Role of iron and ferritin in MR imaging of the brain: a study in primates at different field strengths.

The authors measured in vivo signal intensity on magnetic resonance (MR) images and postmortem iron concentrations in the brains of three young and two old rhesus monkeys. T2-weighted MR imaging was done at 0.5, 1.5, 2.0, and 4.7 T. Relative assessment of iron concentration was made from the optical density of brain sections stained with the Perls' method intensified with diaminobenzidine. MR imaging and optical density measurements were made in the centrum semiovale (white matter) and in four gray matter areas: the insular cortex, caudate nucleus, putamen, and globus pallidus, the latter three of which accumulate significant iron deposits with age. High optical density and decreased signal intensity were found in these areas, and the inverse correlation between gray matter/white matter signal ratio and optical density was in good agreement with the theory of T2 shortening caused by diffusion of water through magnetic inhomogeneities.
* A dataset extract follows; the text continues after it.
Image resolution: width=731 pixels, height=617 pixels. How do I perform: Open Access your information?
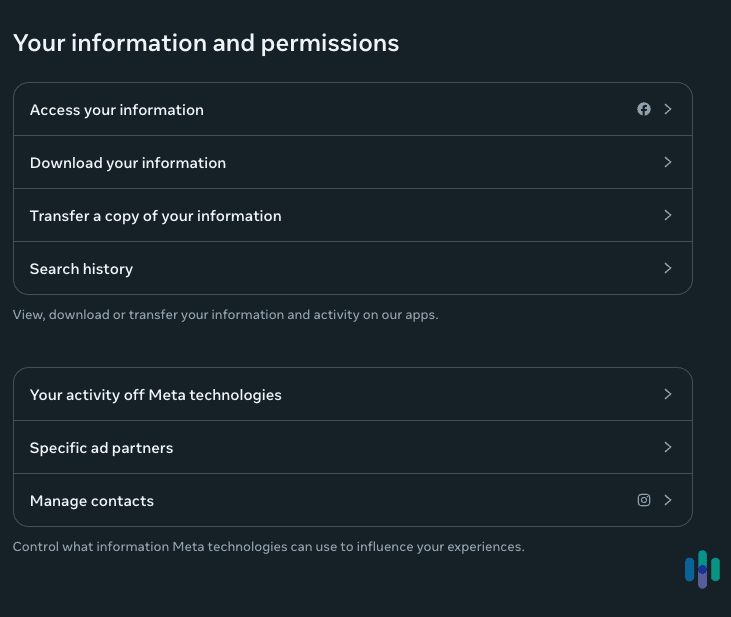pos(117,110)

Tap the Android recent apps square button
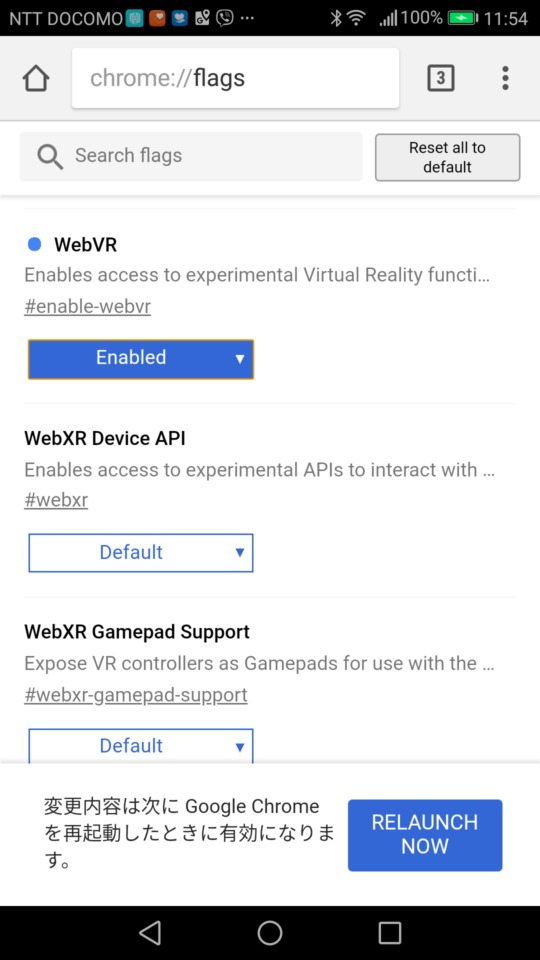[389, 932]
However, the dependence of T2 shortening on field strength was not quadratic, as expected for paramagnetic iron, but instead showed a marked leveling off at higher field strengths. This magnetic "saturation" is explainable by antiferromagnetism and superparamagnetism of the ferritin core and has been observed in ferritin solutions at low temperatures. Similar observations at body temperature are needed before the iron-ferritin explanation for T2 shortening can be considered proved.